Copy the following lines exactly as they appear.

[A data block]
★ ★ ★ ★ ★ ★ ★
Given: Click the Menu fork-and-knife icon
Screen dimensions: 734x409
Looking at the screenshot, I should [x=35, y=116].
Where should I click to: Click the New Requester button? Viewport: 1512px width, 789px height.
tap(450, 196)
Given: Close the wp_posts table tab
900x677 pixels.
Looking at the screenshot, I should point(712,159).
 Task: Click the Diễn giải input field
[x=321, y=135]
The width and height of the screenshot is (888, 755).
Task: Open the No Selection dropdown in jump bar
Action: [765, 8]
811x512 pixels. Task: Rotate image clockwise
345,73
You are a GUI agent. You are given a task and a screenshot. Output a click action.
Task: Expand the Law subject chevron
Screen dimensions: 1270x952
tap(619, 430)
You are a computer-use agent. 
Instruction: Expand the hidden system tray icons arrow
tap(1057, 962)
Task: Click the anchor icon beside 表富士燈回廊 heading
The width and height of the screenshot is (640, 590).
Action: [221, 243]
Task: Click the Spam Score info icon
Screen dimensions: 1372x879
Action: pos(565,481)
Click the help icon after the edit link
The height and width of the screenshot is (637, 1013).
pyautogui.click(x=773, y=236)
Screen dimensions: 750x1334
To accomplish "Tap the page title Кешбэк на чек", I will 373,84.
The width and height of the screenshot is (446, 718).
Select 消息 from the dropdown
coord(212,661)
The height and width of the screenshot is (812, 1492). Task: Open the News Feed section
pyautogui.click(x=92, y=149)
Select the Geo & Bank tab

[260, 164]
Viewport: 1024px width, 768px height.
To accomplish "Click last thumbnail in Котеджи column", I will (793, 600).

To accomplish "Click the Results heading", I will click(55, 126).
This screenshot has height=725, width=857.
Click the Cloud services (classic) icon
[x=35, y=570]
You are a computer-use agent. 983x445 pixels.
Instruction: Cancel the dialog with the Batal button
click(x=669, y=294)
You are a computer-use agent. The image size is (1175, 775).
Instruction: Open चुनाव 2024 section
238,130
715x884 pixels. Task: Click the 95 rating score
★ ★ ★ ★ ★ ★ ★
== Exercise answer ==
Given: Click the Menu fork-and-knife icon
Screen dimensions: 734x409
Looking at the screenshot, I should [x=35, y=116].
Where should I click to: Click the New Requester button? Viewport: 1512px width, 789px height.
tap(450, 196)
Given: Close the wp_posts table tab
900x677 pixels.
Looking at the screenshot, I should point(712,159).
 Task: Click the Diễn giải input field
[x=321, y=135]
The width and height of the screenshot is (888, 755).
Task: Open the No Selection dropdown in jump bar
Action: [765, 8]
811x512 pixels. Task: Rotate image clockwise
345,73
You are a GUI agent. You are given a task and a screenshot. Output a click action.
Task: Expand the Law subject chevron
Screen dimensions: 1270x952
tap(619, 430)
You are a computer-use agent. 
Instruction: Expand the hidden system tray icons arrow
tap(1057, 962)
Task: Click the anchor icon beside 表富士燈回廊 heading
The width and height of the screenshot is (640, 590).
Action: [221, 243]
Task: Click the Spam Score info icon
Screen dimensions: 1372x879
Action: pos(565,481)
Click the help icon after the edit link
The height and width of the screenshot is (637, 1013).
pyautogui.click(x=773, y=236)
Screen dimensions: 750x1334
To accomplish "Tap the page title Кешбэк на чек", I will 373,84.
The width and height of the screenshot is (446, 718).
Select 消息 from the dropdown
coord(212,661)
The height and width of the screenshot is (812, 1492). Task: Open the News Feed section
pyautogui.click(x=92, y=149)
Select the Geo & Bank tab

[260, 164]
Viewport: 1024px width, 768px height.
To accomplish "Click last thumbnail in Котеджи column", I will (793, 600).

To accomplish "Click the Results heading", I will click(55, 126).
This screenshot has height=725, width=857.
Click the Cloud services (classic) icon
[x=35, y=570]
You are a computer-use agent. 983x445 pixels.
Instruction: Cancel the dialog with the Batal button
click(x=669, y=294)
You are a computer-use agent. The image size is (1175, 775).
Instruction: Open चुनाव 2024 section
238,130
715x884 pixels. Task: Click the 95 rating score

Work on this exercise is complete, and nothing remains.